# [Excerpted text]

------------------------------

Seven students have returned from USC’s first Paramedic Science clinical placements in Nepal with experience in cases such as a fatal bus rollover, trekkers with altitude sickness, spinal cord injury rehabilitation and leprosy care.
Steve Hannay, 40, of Buderim, said it was eye-opening to conduct clinical examinations and assist staff in a health system in a developing country with a different language.
“We became more culturally aware, especially seeing the generosity of people who had so little compared to what we have in Australia,” said Steve, who has already been offered a graduate paramedic position with the Queensland Ambulance Service, starting January.
Jake Kriedemann, 23, of Point Arkwright, said the trip was life-changing.
“I’m currently planning a trip back to Nepal in 2018 to participate in a mountain medic course,” Jake said.
“I’ve found a new appreciation for the amazing health care service we have in Australia.”
USC Sunshine Coast Lecturer and paramedic Robbie King, who supervised the group in Kathmandu, Pokhara and the remote village of Sikhar Ambote for two weeks, said the placements enabled the students to improve their knowledge, cultural understanding and communication skills.
“The role of the modern paramedic is diverse, extending well beyond dealing with trauma and emergencies to providing a broader health care response in the community,” he said.
“These students explored the continuum of care in Nepal’s contrasting private and public health services. They joined ambulance shifts, shadowed doctors in clinics and delivered first aid education.
“The culmination of the trip was a three-day health clinic run by the students in association with local agencies to perform free health assessments, wound care and advice to 220 villagers.
“It was rewarding to observe our students using skills developed through their USC degrees, such as critical thinking, communication, assessment, leadership and decision-making. Their involvement boosted their local and international employability.”
The other students were: Sarah Chambers of Bli Bli, Rose Archer-Lawton of NSW, Erin Sharpley of Brisbane’s Capalaba, David Wells of Ipswich and Matthew Rooney of Point Arkwright.
2017 is the first year that USC’s Paramedic Science degree included overseas placements – to Vanuatu, the United States and Nepal – to complement the opportunities available with Queensland Ambulance Service.
Associate Professor Bill Lord, who leads USC’s Paramedic Science discipline, said the short-term study tours gave students insight into health systems and community-based health care in other countries, particularly the need for resourcefulness, flexibility and volunteering.
The trips to Vanuatu and Nepal received funding support from the Australian Government’s New Colombo Plan mobility grants.
“Twenty-three students enjoyed the trips this year and we hope to send that many again in 2018,” Dr Lord said.

------------------------------

# [Provided data]
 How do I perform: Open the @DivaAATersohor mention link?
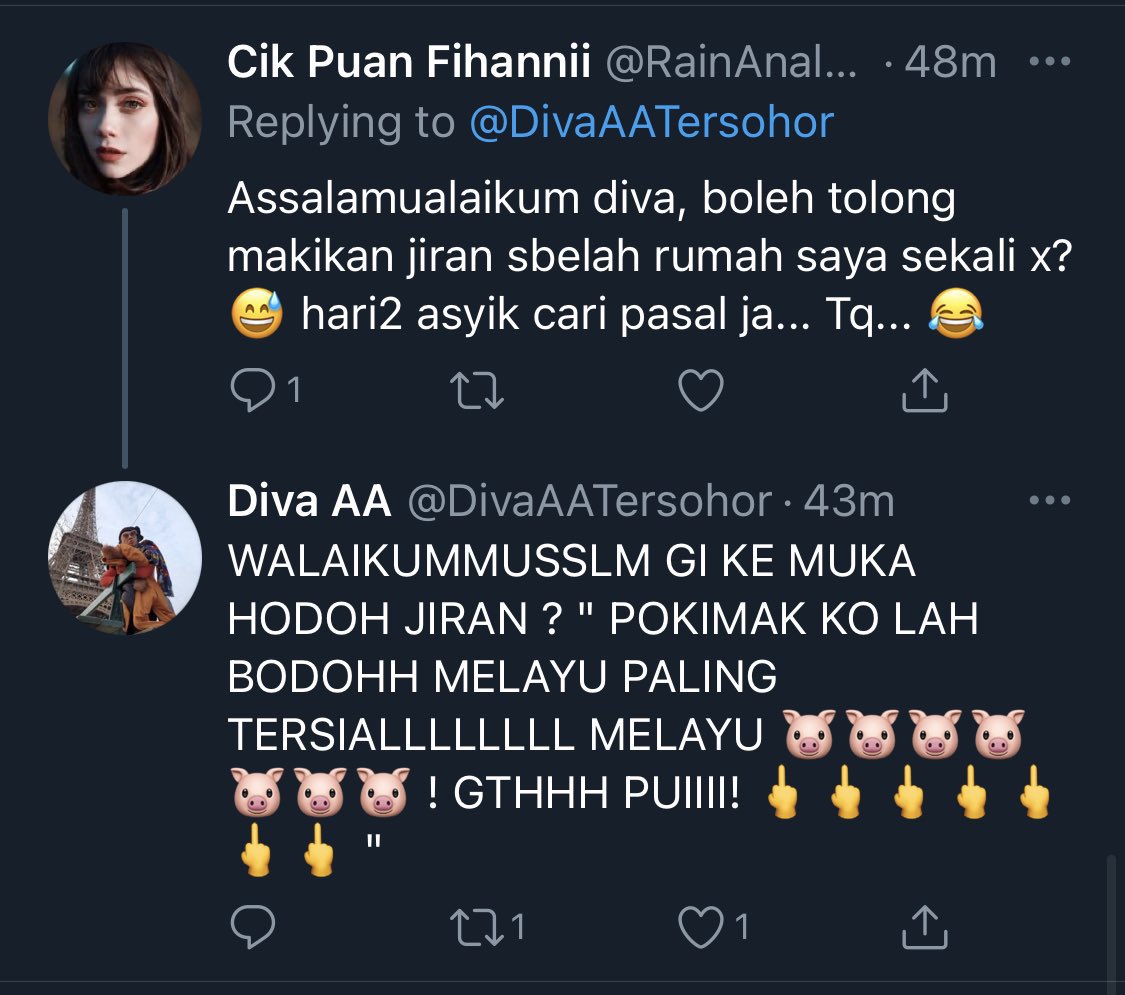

------------------------------

# [Exercises to complete]
1) In the Nepal placements article, how many villagers received free health assessments, wound care and advice at the clinic the students ran?
2) From the Nepal placements article, echo the passage starting with "Associate Professor Bill" and going on through "flexibility and volunteering.".
3) Condense the paragraph of the Nepal placements article that begins "USC Sunshine Coast Lecturer and paramedic Robbie King" into a bulleted list of its main facts.

# [Task-by-task results]
1) 220 villagers

2)
Associate Professor Bill Lord, who leads USC’s Paramedic Science discipline, said the short-term study tours gave students insight into health systems and community-based health care in other countries, particularly the need for resourcefulness, flexibility and volunteering.

3)
- Robbie King is a USC Sunshine Coast lecturer and paramedic.
- He supervised the group for two weeks in Kathmandu, Pokhara and the remote village of Sikhar Ambote.
- He said the placements improved the students' knowledge, cultural understanding and communication skills.